**Task to carry out**
Answer these questions from the passage on the future of work:
1. Which profession does the passage say is threatened by self-driving vehicles?
2. Which magazine does the passage quote?
3. Who labeled many jobs "bullshit jobs"?

**Passage for review**
The future of work has been in the news off and on for a while, especially as AI and robotics start to make more of an impact. Lorry drivers are one profession said to be threatened by self-driving vehicles, but many white-collar employees are also at serious risk. For instance, computers can do very efficient legal discovery (and a lot more cheaply). We might start seeing higher unemployment, more underemployment, lower wages and the need to work much longer. Tornadoes weaving a path of destruction through the workplace?
A couple of years ago, The Economist magazine talked of :
Just as robots became ever better at various manual tasks over the past century—and were therefore able to replace human labour in a growing array of jobs, beginning with the most routine—computer control systems are able to handle ever more of the work done by human administrative workers. Jobs from truck driver to legal aid to medical diagnostician to customer service technician will soon be threatened by machines. Starting with the most routine tasks.
The article above starts off quoting David Graeber on his labelling many jobs as "bullshit jobs" (Strike Magazine), massive swathes usually administrative jobs in areas like health administration, human resources and public relations. A very different type of economy from the "classic" one of people designing and making things. I might argue that this has really always been the case however, at least since the Industrial Revolution.

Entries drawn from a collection
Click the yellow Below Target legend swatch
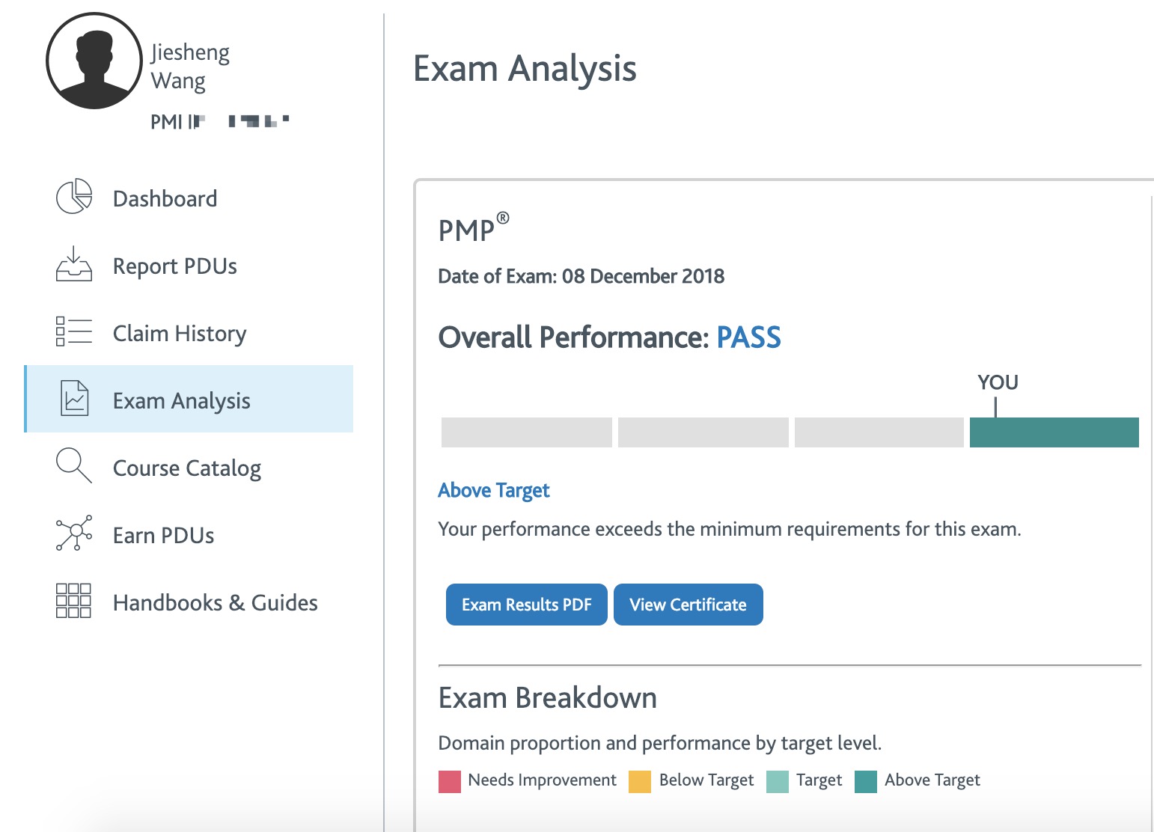 (640, 782)
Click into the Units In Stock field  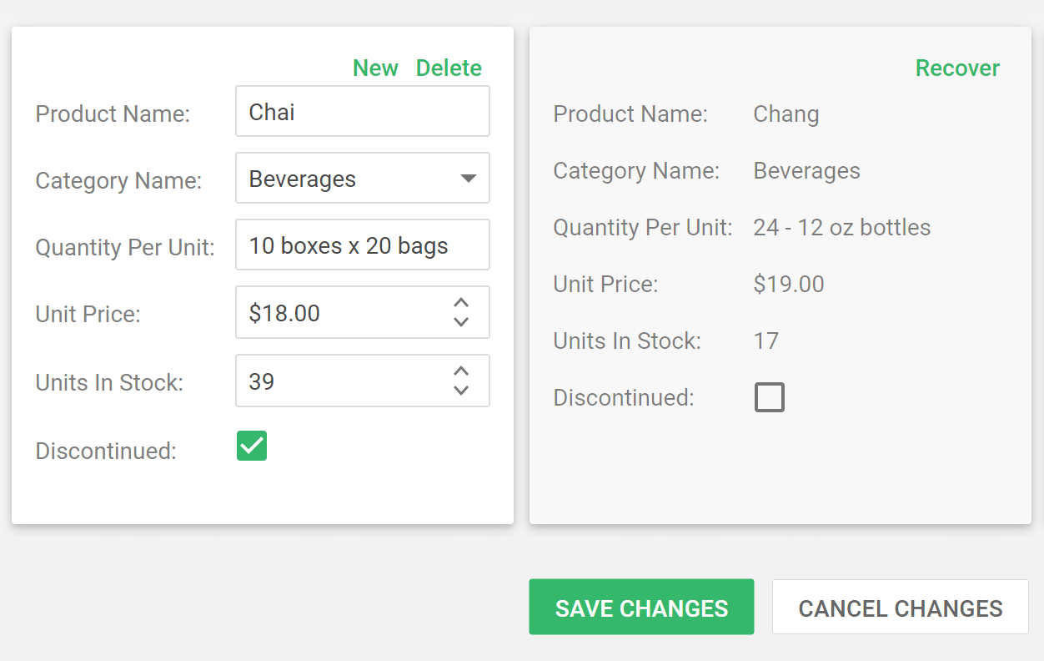tap(342, 381)
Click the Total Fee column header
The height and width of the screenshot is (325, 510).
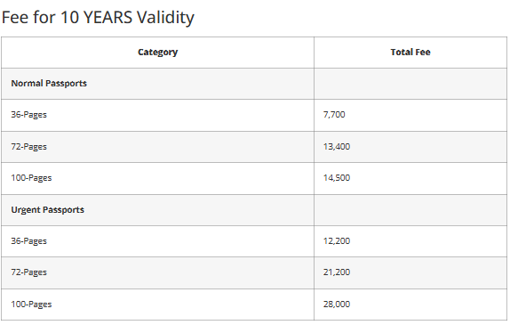410,53
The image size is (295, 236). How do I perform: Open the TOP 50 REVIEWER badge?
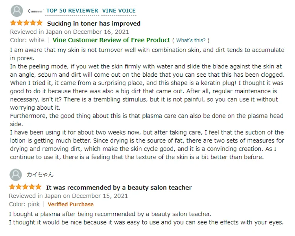coord(72,11)
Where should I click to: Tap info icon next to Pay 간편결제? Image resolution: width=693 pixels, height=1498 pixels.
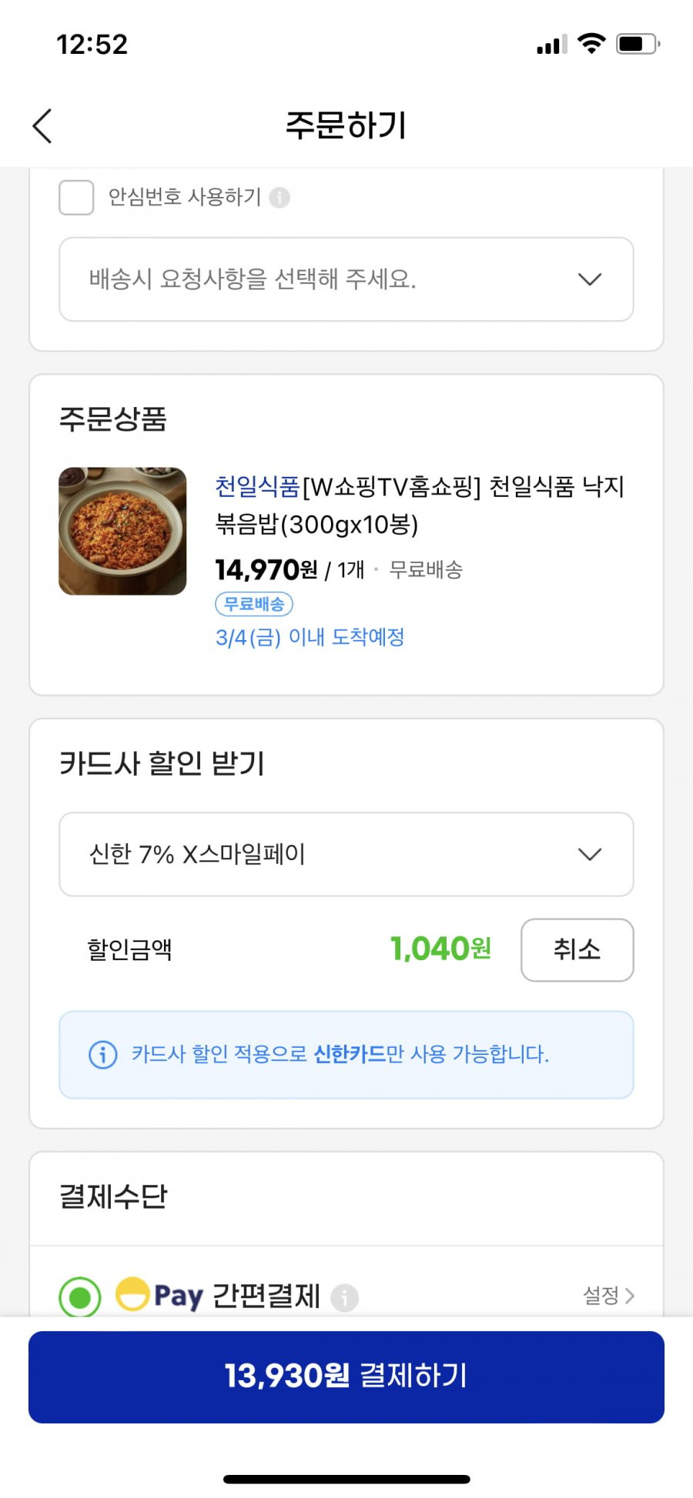pos(344,1297)
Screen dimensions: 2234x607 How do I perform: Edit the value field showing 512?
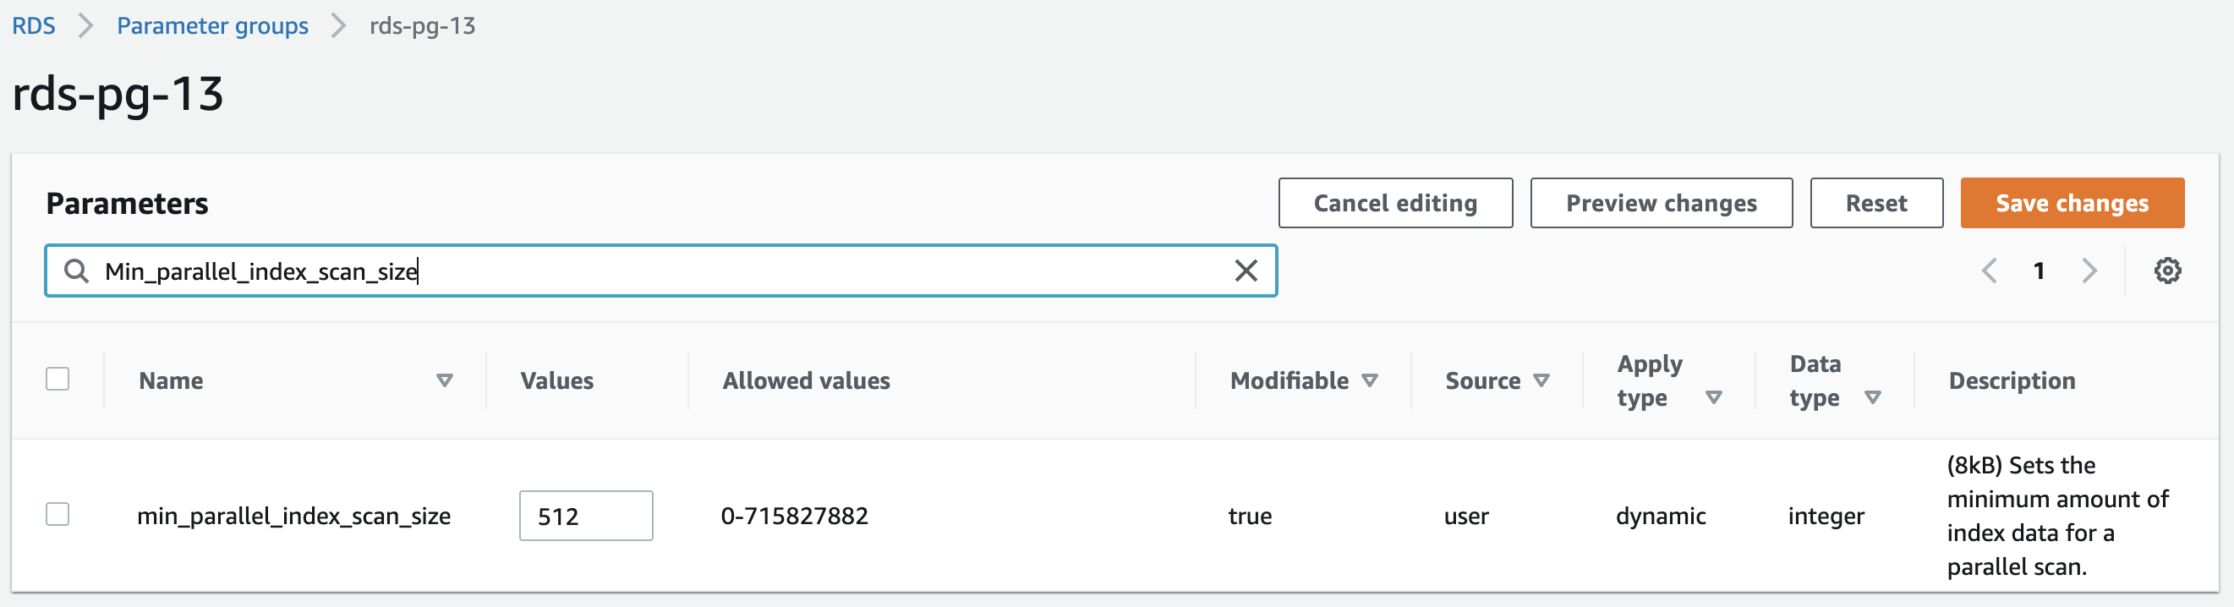point(585,516)
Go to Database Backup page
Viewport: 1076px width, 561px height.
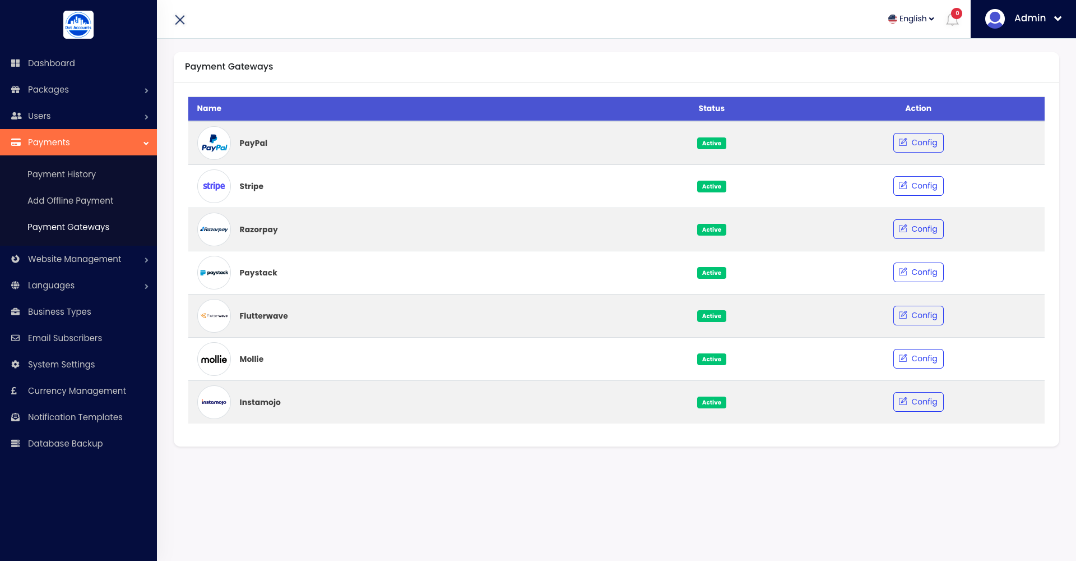coord(65,444)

**Solution for this exercise**
1. Lorry drivers.
2. The Economist.
3. David Graeber.